Exactly the lines from the line that has "Task: Click the Save disk icon" through the final line below are to be retyped, and the pictures are not.
---- Task data
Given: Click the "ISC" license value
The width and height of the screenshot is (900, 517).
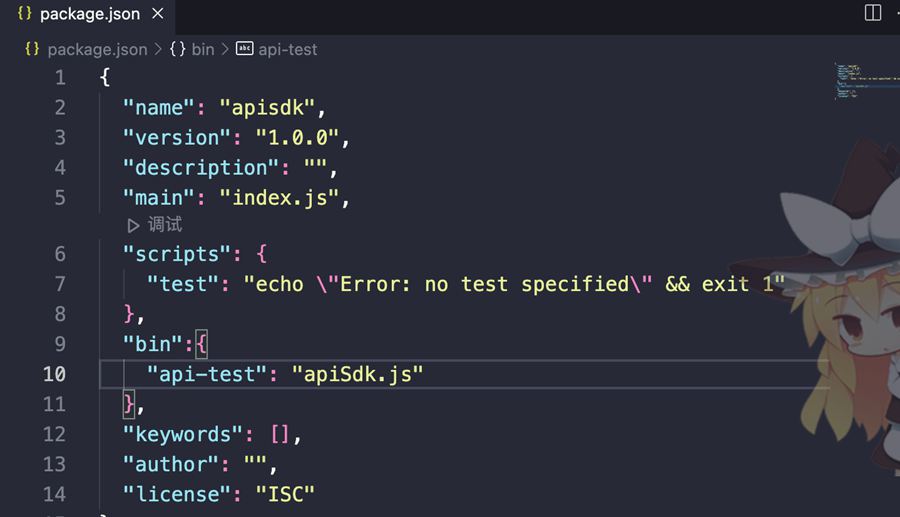Looking at the screenshot, I should 285,494.
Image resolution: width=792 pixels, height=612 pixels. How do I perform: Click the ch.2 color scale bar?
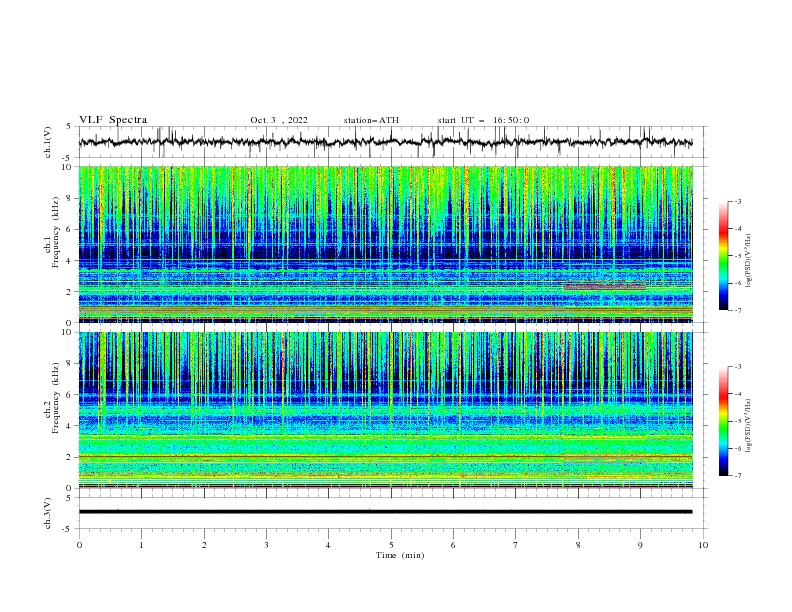pos(723,421)
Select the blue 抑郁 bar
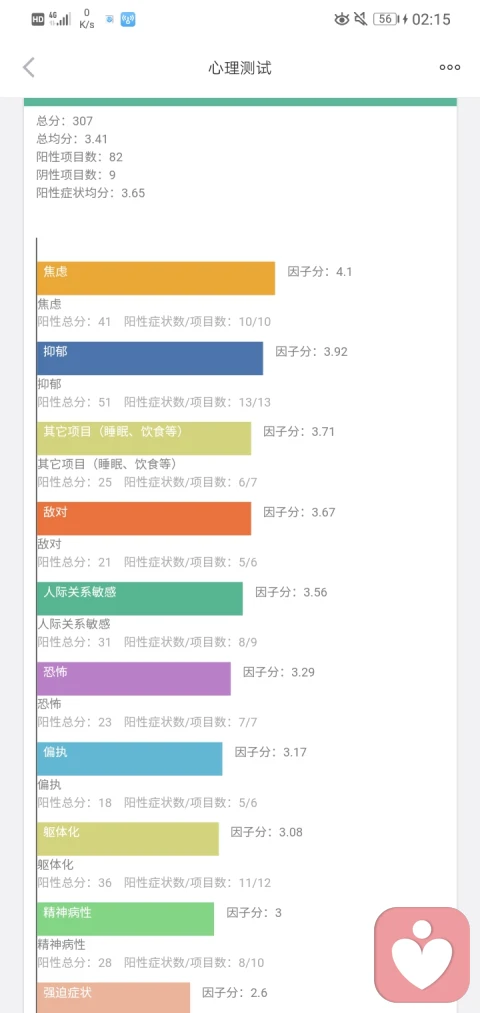The height and width of the screenshot is (1013, 480). click(x=150, y=359)
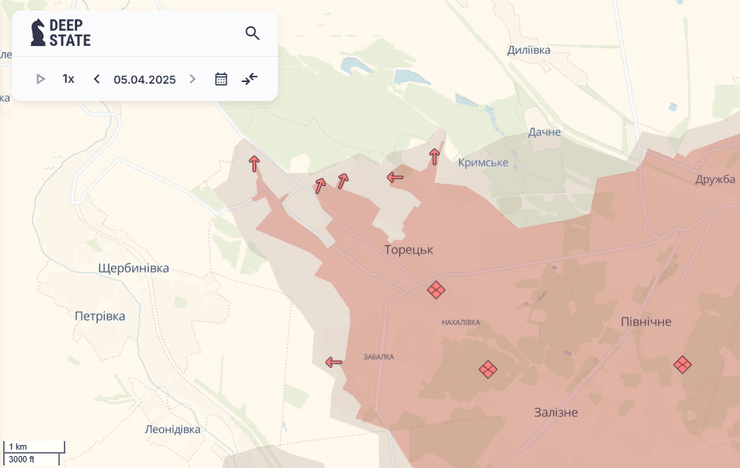Click the Щербинівка town label
This screenshot has height=468, width=740.
pos(133,268)
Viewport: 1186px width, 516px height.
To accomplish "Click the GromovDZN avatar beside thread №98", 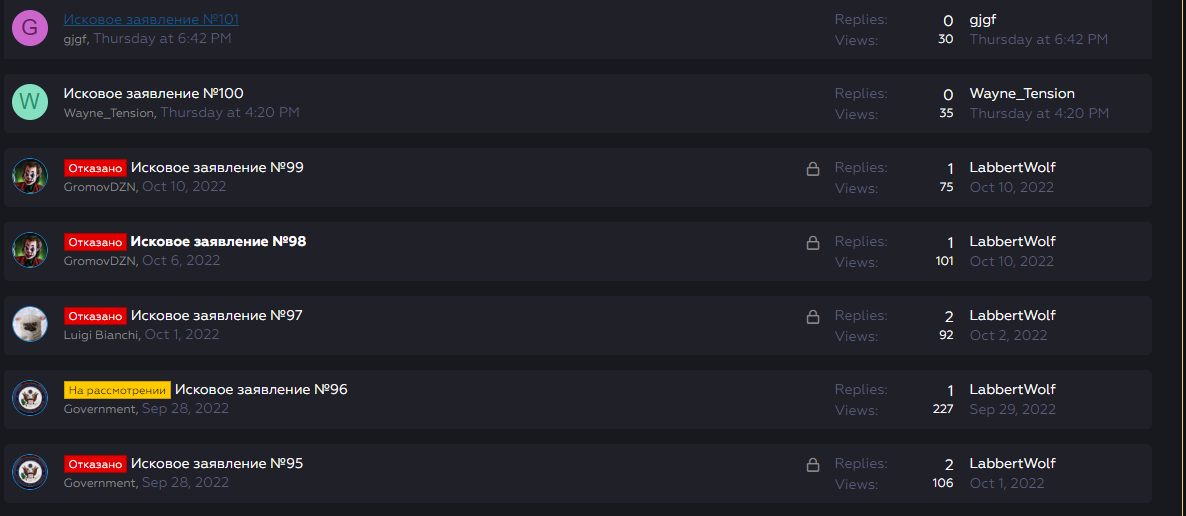I will tap(30, 250).
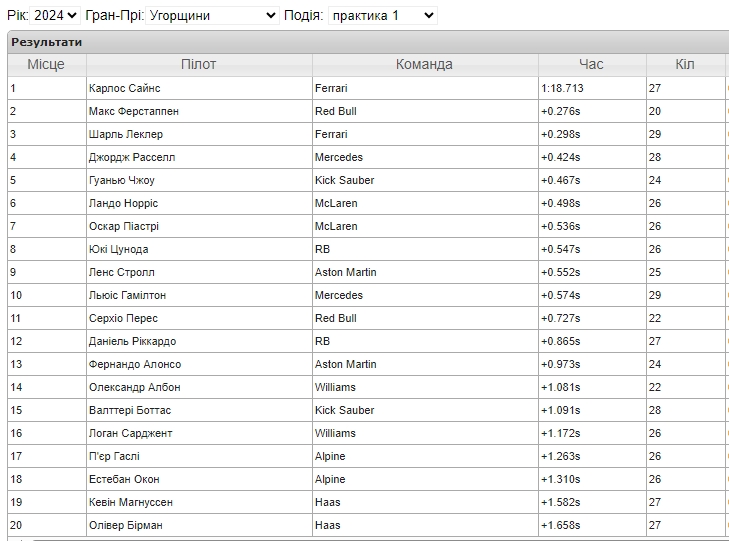Click the Час column header

pyautogui.click(x=592, y=65)
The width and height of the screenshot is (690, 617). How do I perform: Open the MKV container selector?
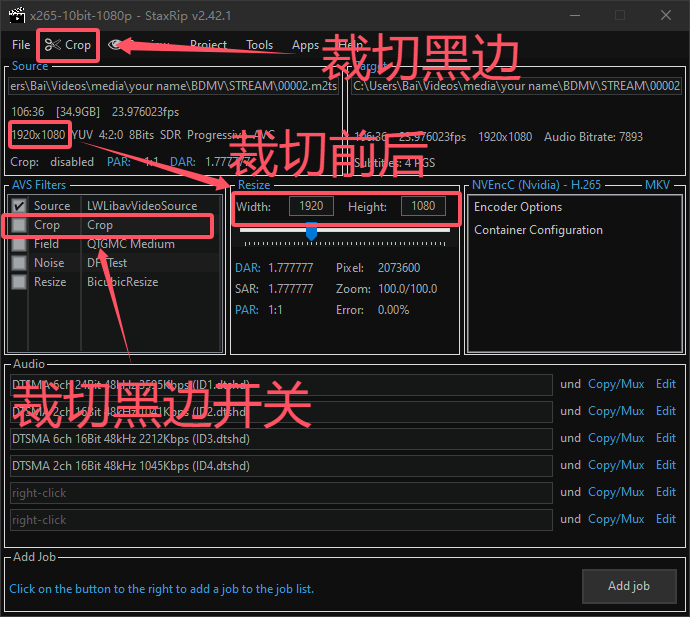(x=657, y=185)
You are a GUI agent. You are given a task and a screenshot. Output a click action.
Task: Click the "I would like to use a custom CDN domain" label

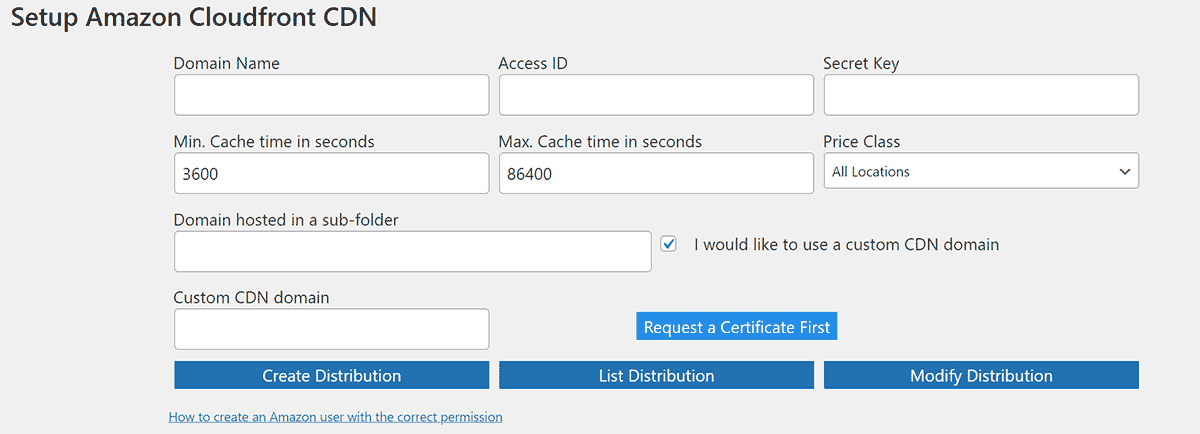point(846,244)
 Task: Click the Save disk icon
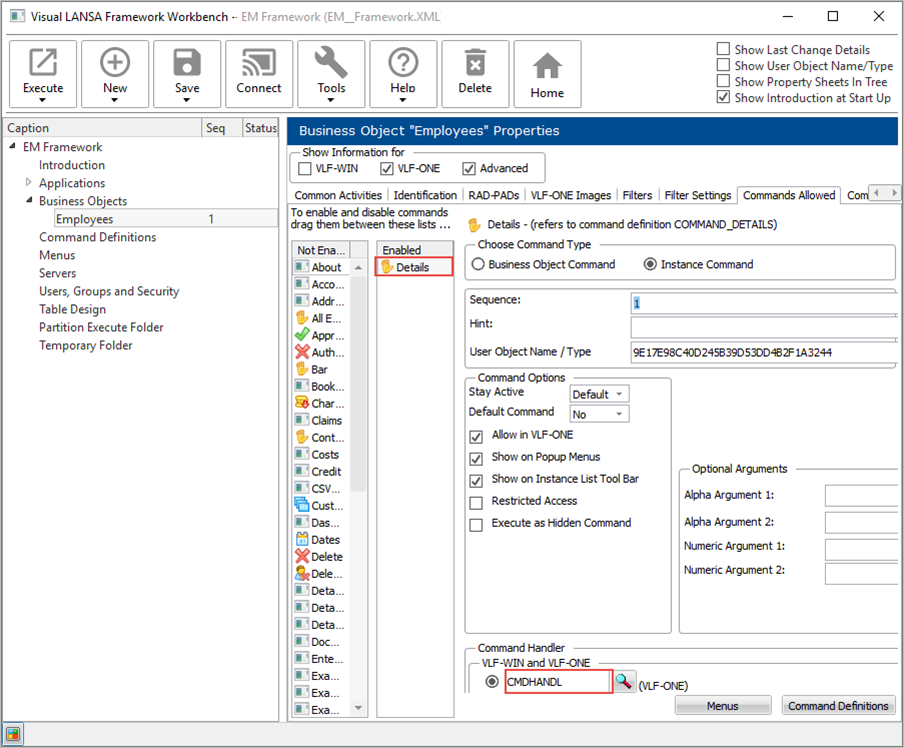187,65
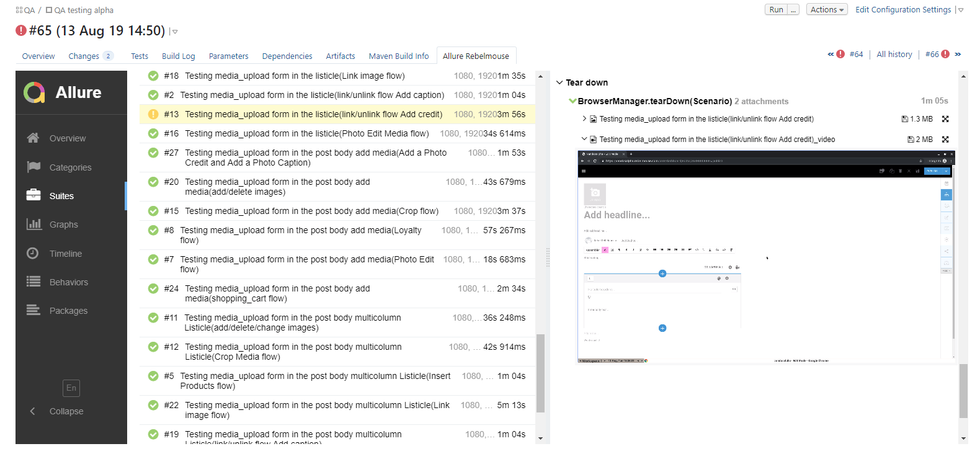Viewport: 980px width, 454px height.
Task: Collapse the BrowserManager.tearDown step
Action: point(572,102)
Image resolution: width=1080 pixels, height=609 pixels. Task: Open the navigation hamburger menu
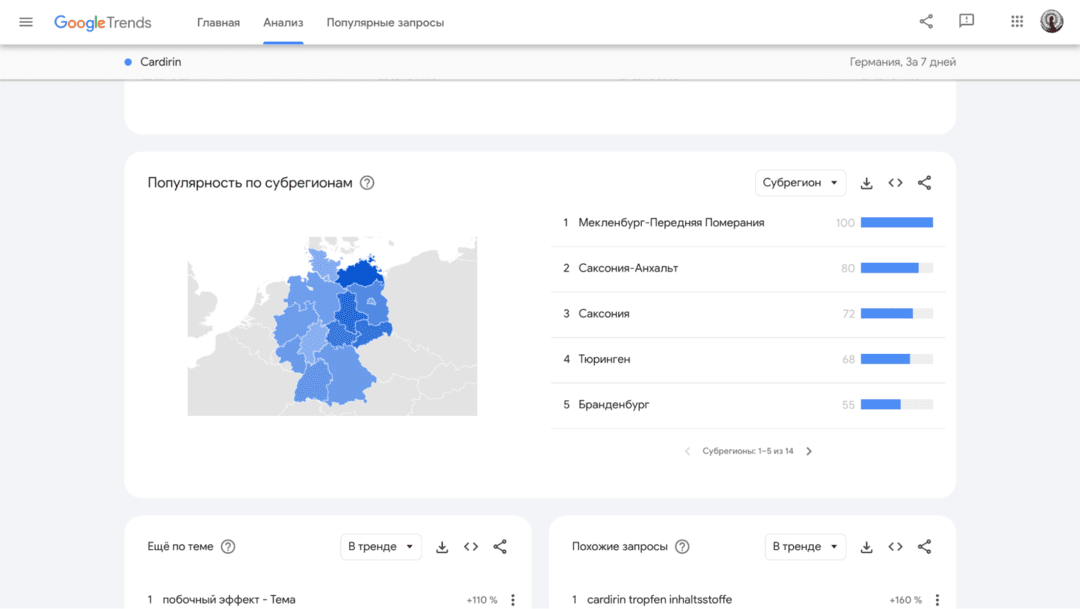tap(25, 21)
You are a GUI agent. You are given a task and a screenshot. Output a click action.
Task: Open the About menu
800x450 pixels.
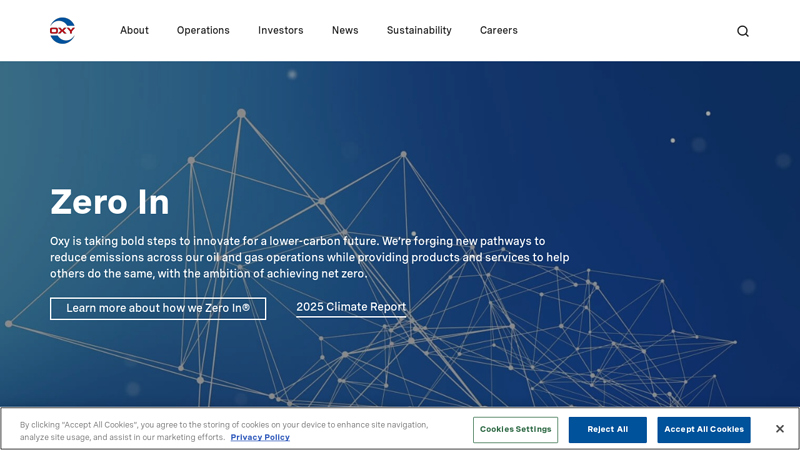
--------
__Written response__
 Task: Click the Save disk icon
187,65
Viewport: 980px width, 454px height.
Task: Collapse the BrowserManager.tearDown step
Action: point(572,102)
Image resolution: width=1080 pixels, height=609 pixels. Task: Open the navigation hamburger menu
tap(25, 21)
You are a GUI agent. You are given a task and a screenshot. Output a click action.
Task: Open the About menu
800x450 pixels.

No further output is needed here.